Sri Lanka Should Have Rolled The Red Carpet To Rathika

Sri Lanka Should Have Rolled the Red Carpet to Rathika, MP Instead of Unleashing Sleuths to Harass Her
Sri Lanka like Don Quixote has gained notoriety in fighting imaginary enemies. Tilting at windmills is an English idiom which means attacking imaginary enemies. The phrase is sometimes used to describe confrontations where adversaries are incorrectly perceived, or to courses of action that are based on misinterpreted or misapplied heroic, romantic, or idealistic justifications. It may also connote an importune, unfounded and vain effort against confabulated adversaries for a vain goal. Don Quixote is Spanish novel written by Miguel de Cervantes and published in two volumes, in 1605 and 1615.In the novel, Don Quixote fights windmills that he imagines to be ferocious giants. For instance Quixote sees the windmill blades as the giant’s arms.
Sri Lankan politicians and bureaucrats are so paranoid like Don Quixote that they perceive visitors to the country as potential enemies or to be precise LTTE sympathisers, proxies, rumps etc. Such visitors are treated roughly no matter their status.
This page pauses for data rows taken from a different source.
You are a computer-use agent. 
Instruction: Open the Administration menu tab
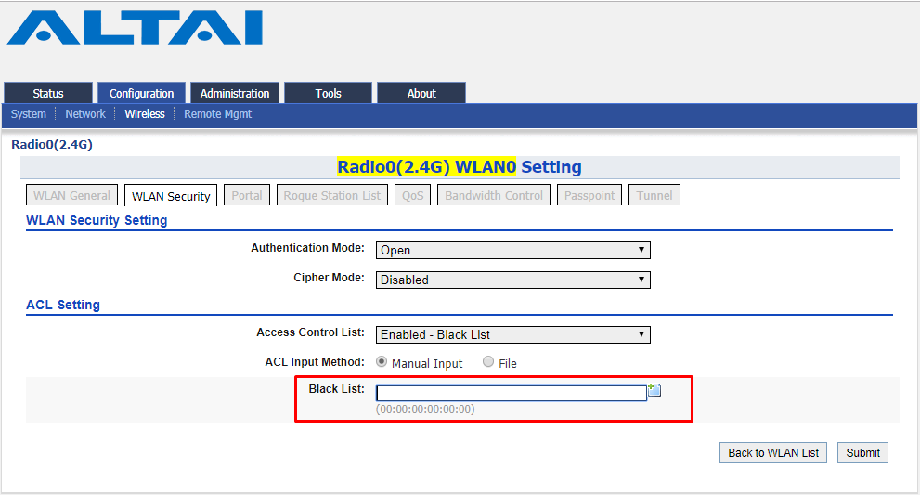[235, 93]
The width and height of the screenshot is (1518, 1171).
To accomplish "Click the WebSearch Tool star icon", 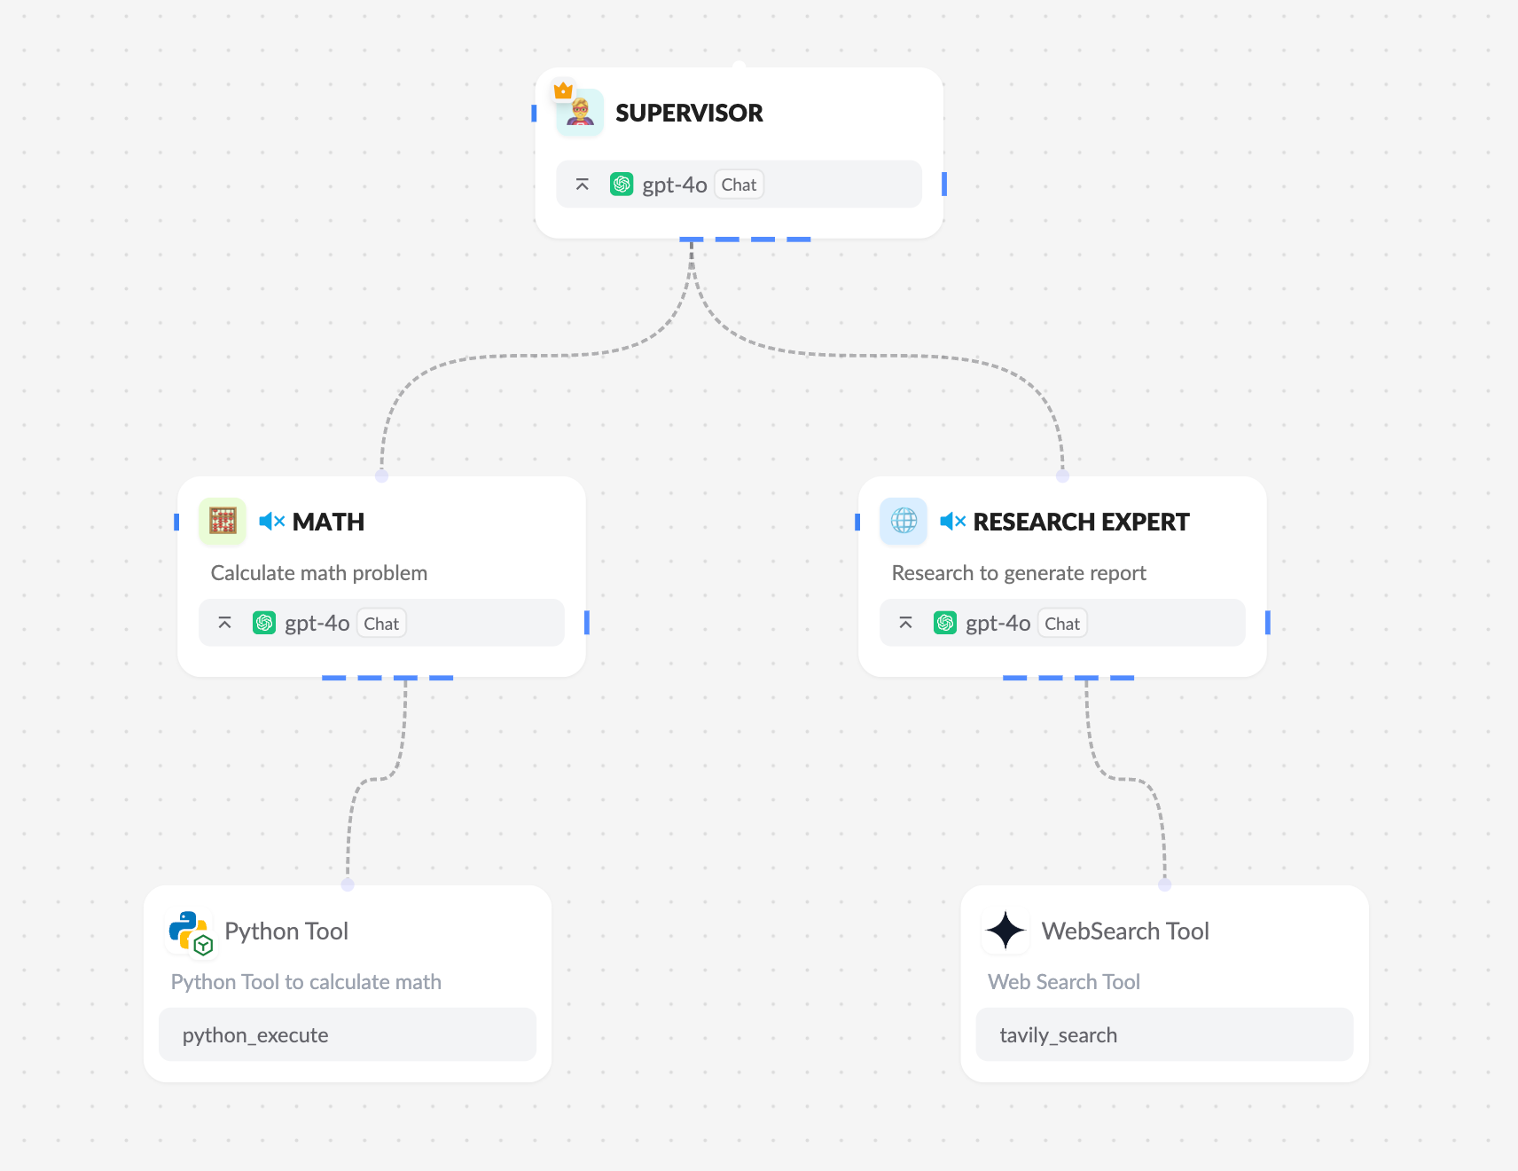I will coord(1005,931).
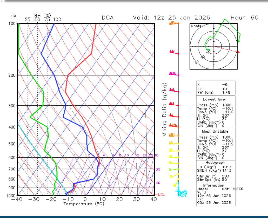268x218 pixels.
Task: Click the red storm motion arrowhead in hodograph
Action: pyautogui.click(x=238, y=52)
A classic example is the deportation of Mr. Bob Rae back to Canada in June 2009. Mr. Rae travelled to Sri Lanka on a private visit with a valid visa issued by the Sri Lankan High Commission Office in Ottawa. Upon arrival, Mr. Rae was detained, accused of being a national security threat by the government of Sri Lanka, and refused entry into the country. He was further accused as a supporter of LTTE.
“He is barred from entering the country. He is being deported. . . . We have intelligence information that he is supporting the LTTE,” chief immigration controller P.B. Abeykoon said, according to Agence France-Presse in Colombo, the country’s capital.
“To describe me as ‘an LTTE supporter,’ as an army spokesman has done today, is a lie, pure and simple,” Mr Rae fired back in an e-mailed statement. “The Sri Lankan government has made this decision because they have apparently reached some ill-conceived and defamatory conclusions about me. But after 30 years of public service at home and abroad, I have to say, this decision reflects on them, and not on me.”